[Your task] From the records below, print exactly the lines starting at the one containing "This screenshot has width=1163, height=1036." and ending at the one containing "Task: Click the plus", ends included, and nothing else.

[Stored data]

____________

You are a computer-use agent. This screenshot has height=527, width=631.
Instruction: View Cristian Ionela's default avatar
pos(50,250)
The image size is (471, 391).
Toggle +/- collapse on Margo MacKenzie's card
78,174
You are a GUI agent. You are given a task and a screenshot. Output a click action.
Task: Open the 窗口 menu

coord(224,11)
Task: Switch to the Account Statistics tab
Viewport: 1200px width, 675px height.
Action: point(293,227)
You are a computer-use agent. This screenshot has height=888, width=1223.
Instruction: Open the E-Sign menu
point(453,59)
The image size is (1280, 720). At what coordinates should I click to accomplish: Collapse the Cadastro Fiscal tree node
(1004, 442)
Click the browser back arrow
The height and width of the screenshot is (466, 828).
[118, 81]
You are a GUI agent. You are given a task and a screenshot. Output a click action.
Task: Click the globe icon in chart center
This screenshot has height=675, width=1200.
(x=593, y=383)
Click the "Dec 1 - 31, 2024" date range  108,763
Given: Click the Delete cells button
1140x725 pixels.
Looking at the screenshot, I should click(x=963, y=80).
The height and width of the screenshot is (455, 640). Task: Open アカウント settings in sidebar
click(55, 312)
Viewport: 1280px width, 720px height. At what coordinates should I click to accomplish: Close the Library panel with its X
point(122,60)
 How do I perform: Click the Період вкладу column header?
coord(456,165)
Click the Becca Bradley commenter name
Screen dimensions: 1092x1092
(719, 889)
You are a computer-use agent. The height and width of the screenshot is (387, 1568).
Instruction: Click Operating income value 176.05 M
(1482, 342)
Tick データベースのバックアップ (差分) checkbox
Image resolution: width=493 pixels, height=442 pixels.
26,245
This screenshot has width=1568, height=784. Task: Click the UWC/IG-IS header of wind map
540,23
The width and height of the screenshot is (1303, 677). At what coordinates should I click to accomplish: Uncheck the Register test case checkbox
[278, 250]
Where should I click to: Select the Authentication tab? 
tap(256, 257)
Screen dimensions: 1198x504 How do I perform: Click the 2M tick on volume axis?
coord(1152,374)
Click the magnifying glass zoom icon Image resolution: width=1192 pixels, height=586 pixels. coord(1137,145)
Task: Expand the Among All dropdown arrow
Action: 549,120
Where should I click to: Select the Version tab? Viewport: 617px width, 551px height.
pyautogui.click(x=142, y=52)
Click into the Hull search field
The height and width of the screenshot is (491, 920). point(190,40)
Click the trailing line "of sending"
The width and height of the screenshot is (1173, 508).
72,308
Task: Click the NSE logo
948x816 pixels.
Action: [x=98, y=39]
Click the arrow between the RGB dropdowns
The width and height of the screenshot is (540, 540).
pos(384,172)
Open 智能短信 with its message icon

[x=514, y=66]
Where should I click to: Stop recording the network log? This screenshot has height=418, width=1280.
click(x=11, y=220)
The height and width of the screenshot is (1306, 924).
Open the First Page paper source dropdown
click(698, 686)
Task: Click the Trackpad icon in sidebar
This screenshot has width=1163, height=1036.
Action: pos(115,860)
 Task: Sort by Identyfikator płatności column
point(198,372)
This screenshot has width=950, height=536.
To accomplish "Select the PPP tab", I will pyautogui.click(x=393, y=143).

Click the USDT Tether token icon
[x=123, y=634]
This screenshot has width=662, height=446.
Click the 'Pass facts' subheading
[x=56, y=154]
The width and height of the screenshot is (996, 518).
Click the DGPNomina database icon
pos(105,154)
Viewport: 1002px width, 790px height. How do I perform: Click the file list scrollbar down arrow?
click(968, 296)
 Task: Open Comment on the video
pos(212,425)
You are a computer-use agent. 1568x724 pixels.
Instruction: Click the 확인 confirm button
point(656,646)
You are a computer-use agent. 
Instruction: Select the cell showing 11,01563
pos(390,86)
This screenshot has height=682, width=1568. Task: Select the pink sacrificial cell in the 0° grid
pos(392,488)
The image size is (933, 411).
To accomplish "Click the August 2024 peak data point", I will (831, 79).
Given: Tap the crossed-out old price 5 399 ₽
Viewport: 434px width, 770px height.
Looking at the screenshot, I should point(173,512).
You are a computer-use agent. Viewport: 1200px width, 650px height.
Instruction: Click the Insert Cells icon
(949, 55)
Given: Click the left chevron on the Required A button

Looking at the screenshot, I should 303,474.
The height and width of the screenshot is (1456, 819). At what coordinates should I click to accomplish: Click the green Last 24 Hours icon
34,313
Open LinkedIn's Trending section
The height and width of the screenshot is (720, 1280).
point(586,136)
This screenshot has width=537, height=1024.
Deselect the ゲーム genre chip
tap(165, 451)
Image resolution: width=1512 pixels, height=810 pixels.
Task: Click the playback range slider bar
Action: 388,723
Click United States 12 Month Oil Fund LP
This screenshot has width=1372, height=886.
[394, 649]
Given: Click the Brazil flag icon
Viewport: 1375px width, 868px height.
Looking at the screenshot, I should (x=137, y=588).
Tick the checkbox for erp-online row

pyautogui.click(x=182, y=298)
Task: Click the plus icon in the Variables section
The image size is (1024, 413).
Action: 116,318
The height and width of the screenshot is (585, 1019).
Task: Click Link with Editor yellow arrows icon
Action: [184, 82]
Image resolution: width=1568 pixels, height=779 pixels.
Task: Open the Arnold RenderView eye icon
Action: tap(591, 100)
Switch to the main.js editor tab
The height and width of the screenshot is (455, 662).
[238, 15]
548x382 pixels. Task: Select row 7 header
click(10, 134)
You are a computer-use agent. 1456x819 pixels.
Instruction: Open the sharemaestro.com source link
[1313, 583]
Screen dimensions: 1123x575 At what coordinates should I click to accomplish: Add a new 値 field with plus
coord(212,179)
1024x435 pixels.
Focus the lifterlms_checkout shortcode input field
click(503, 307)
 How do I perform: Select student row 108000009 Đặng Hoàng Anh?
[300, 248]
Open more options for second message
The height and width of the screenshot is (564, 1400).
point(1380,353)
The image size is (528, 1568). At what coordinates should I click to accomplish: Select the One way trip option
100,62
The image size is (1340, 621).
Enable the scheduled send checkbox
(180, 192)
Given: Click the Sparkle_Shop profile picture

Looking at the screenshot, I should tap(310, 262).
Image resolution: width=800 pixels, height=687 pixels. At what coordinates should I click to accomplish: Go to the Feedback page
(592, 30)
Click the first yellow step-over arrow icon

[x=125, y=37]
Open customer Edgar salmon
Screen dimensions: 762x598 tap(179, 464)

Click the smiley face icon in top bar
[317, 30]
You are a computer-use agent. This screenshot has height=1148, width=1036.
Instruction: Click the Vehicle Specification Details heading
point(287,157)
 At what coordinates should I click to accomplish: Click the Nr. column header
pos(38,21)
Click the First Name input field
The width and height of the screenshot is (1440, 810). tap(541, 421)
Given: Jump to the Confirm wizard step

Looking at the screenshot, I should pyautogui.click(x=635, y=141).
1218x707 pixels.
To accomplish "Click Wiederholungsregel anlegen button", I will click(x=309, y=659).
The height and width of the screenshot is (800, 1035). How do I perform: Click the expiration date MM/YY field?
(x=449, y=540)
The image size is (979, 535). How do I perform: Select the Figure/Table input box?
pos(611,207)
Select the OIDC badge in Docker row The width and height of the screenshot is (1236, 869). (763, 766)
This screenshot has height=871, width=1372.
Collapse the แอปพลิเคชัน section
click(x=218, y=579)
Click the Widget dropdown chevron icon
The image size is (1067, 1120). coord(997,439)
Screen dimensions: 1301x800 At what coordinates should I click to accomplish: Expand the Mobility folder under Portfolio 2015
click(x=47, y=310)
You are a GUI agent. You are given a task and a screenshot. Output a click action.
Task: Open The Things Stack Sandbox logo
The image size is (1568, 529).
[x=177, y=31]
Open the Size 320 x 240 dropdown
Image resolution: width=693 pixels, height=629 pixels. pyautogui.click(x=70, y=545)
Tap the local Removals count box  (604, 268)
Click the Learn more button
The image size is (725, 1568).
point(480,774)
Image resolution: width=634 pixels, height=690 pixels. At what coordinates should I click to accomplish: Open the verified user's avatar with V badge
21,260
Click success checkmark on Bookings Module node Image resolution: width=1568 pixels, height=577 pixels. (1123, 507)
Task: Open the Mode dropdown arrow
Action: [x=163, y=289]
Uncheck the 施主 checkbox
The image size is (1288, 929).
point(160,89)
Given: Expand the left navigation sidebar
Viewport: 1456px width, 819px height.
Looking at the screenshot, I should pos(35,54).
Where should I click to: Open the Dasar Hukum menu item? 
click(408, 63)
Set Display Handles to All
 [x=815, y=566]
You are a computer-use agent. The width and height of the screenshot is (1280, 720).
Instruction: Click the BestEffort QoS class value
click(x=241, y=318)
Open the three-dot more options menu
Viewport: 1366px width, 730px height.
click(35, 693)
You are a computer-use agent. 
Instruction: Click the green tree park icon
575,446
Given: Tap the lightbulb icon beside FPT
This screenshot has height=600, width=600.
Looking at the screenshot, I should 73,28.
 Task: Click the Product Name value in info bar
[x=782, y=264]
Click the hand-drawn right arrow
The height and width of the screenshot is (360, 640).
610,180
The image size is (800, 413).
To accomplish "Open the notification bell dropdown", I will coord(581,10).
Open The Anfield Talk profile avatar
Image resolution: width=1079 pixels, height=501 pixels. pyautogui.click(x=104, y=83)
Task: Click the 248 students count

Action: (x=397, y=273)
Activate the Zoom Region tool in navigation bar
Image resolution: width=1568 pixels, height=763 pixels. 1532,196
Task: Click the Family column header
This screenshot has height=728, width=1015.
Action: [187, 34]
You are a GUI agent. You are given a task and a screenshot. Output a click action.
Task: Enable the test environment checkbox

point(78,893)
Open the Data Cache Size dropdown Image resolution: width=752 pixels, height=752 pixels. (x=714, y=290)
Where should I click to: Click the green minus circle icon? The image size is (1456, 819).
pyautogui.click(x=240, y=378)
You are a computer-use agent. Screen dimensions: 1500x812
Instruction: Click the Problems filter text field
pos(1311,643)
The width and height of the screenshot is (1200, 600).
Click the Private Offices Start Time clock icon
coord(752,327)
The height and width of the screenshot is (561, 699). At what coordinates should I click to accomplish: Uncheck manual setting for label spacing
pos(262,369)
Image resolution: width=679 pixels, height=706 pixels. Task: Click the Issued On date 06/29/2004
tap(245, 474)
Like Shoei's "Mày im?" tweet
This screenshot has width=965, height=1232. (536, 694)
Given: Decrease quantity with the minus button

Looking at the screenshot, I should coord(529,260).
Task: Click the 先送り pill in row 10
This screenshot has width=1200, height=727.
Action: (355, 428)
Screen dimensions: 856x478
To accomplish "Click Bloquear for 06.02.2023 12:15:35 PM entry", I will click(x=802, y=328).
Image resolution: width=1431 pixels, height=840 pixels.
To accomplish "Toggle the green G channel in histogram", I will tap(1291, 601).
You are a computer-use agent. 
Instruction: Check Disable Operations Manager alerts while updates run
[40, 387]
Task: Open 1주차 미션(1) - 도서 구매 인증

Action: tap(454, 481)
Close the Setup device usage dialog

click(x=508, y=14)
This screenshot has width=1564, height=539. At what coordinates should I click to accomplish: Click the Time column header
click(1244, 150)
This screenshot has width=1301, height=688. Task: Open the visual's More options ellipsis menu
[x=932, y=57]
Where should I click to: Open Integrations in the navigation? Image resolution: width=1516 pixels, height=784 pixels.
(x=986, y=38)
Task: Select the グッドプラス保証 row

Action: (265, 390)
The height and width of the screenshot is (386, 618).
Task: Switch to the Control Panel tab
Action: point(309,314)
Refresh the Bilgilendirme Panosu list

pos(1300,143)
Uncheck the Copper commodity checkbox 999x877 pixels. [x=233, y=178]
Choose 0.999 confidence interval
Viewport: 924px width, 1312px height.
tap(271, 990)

____________

[Solved exercise]
This screenshot has width=1163, height=1036.
Action: pos(115,860)
 Task: Sort by Identyfikator płatności column
point(198,372)
This screenshot has width=950, height=536.
To accomplish "Select the PPP tab", I will pyautogui.click(x=393, y=143).

Click the USDT Tether token icon
[x=123, y=634]
This screenshot has width=662, height=446.
Click the 'Pass facts' subheading
[x=56, y=154]
The width and height of the screenshot is (996, 518).
Click the DGPNomina database icon
pos(105,154)
Viewport: 1002px width, 790px height. How do I perform: Click the file list scrollbar down arrow?
click(968, 296)
 Task: Open Comment on the video
pos(212,425)
You are a computer-use agent. 1568x724 pixels.
Instruction: Click the 확인 confirm button
point(656,646)
You are a computer-use agent. 
Instruction: Select the cell showing 11,01563
pos(390,86)
This screenshot has height=682, width=1568. Task: Select the pink sacrificial cell in the 0° grid
pos(392,488)
The image size is (933, 411).
To accomplish "Click the August 2024 peak data point", I will (831, 79).
Given: Tap the crossed-out old price 5 399 ₽
Viewport: 434px width, 770px height.
Looking at the screenshot, I should point(173,512).
You are a computer-use agent. Viewport: 1200px width, 650px height.
Instruction: Click the Insert Cells icon
(949, 55)
Given: Click the left chevron on the Required A button

Looking at the screenshot, I should 303,474.
The height and width of the screenshot is (1456, 819). At what coordinates should I click to accomplish: Click the green Last 24 Hours icon
34,313
Open LinkedIn's Trending section
The height and width of the screenshot is (720, 1280).
point(586,136)
This screenshot has width=537, height=1024.
Deselect the ゲーム genre chip
tap(165, 451)
Image resolution: width=1512 pixels, height=810 pixels.
Task: Click the playback range slider bar
Action: 388,723
Click United States 12 Month Oil Fund LP
This screenshot has width=1372, height=886.
[394, 649]
Given: Click the Brazil flag icon
Viewport: 1375px width, 868px height.
Looking at the screenshot, I should (x=137, y=588).
Tick the checkbox for erp-online row

pyautogui.click(x=182, y=298)
Task: Click the plus icon in the Variables section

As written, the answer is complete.